Ben Goren wrote:
Just to make sure I've been doing this right--
I use Bruce Lindbloom's BetaRGB as my working space in Photoshop, etc. I convert images to that space early, and only convert them to something else for a specific reason (such as to sRGB as the last step in making something to post on the 'Net). Images (etc.) that I print (that I care about) are always in BetaRGB.
I feed the BetaRGB profile to -S. This is correct, no?
That's a straightforward way of approaching it, and may work well enough in most cases.
You may find that it is not optimal though. Using a colorspace to define a gamut is really a shorthand for convenience. Many (perhaps most ?) colorspaces we come across at the moment are what is known as "output referred" colorspaces. An output referred space represents an output medium (ie. printer, display etc.), and will have real world constraints on the size of its gamut.
Generally, when we get an image that is in such a colorspace, it has been "rendered" to that colorspaces gamut. By rendered, we mean that it has been optimized to best make use of the output devices gamut. If this is the case, then the colorspace indeed represents the gamut of the images encoded in that space, and it's pretty convenient to use that space to setup our gamut mapping to another output referred space. The gamut mapping can be computed once, and used efficiently many times on images of that colorspace, and the output will be consistent among themselves.
There is another sort of colorspace though, and that is an "input referred" or "scene referred" colorspace. Such a colorspace's gamut doesn't have to have any relationship to a practical device, since its purpose is to represent colors as they are, without rendering. In this situation, the colorspace an image is encoded in tells you little or nothing about the gamut the image actually occupies.
So the idea of converting images into a large gamut working space before output, works in a direction that breaks the convenient shorthand we tend to use, of assuming that the colorspace an image is encoded in represents its gamut as well.

→ **Tasks to perform**
(A) In the color space discussion, what does an output referred colorspace represent?
(B) Continue the discussion of color spaces and gamut mapping from the point where it stops.

→ **Data excerpt**
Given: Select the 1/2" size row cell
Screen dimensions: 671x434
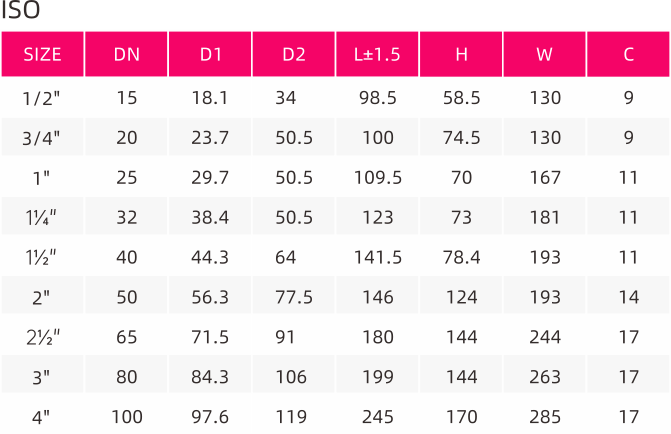Looking at the screenshot, I should (42, 98).
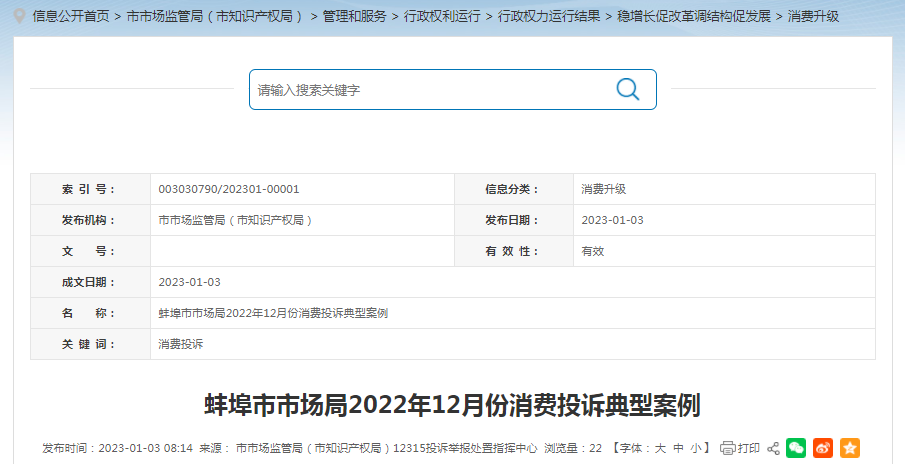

→ **Task responses**
(A) An output medium, such as a printer or display.

(B)
To get good looking output, someone or something has to optimize the image for the output medium. If an image is delivered in a state in which it has been optimized for one medium (say the colorspace it's encoded in), then it's possible to do a fair job of re-rendering it to another output medium automatically. That's the type of thing that happens when converting though an ICC profile pair, where the output gamut mapping has been setup correctly for the two colorspaces involved, and a perceptual or saturation intent is used.
If an image is delivered in a state in which it has not been optimized for a particular medium, then a different workflow is needed. Converting images into a large gamut working space, effectively converts images into this state.
One possible workflow is to manually manipulate the images so that they fit within a target gamut. The tool used would have to encode the images during manipulation in a non-gamut constrained way, and have a way of representing the target output gamut constraints to the user. Something like photoshop probably allows this, as the images can be converted into something like a large gamut RGB space, or even a non-gamut constrained space like L*a*b*, and the "gamut alarm" feature can be used as a (crude) guide as to how best to manipulate the image to fit the targeted output gamut. After manual adjustment, the image would normally be saved into the target colorspace without further manipulation. If the image was saved in a working space, then an external conversion to the target output space would be done in a "colorimetric" way, since no further manipulation of the gamut is desirable, it having all been done by the user.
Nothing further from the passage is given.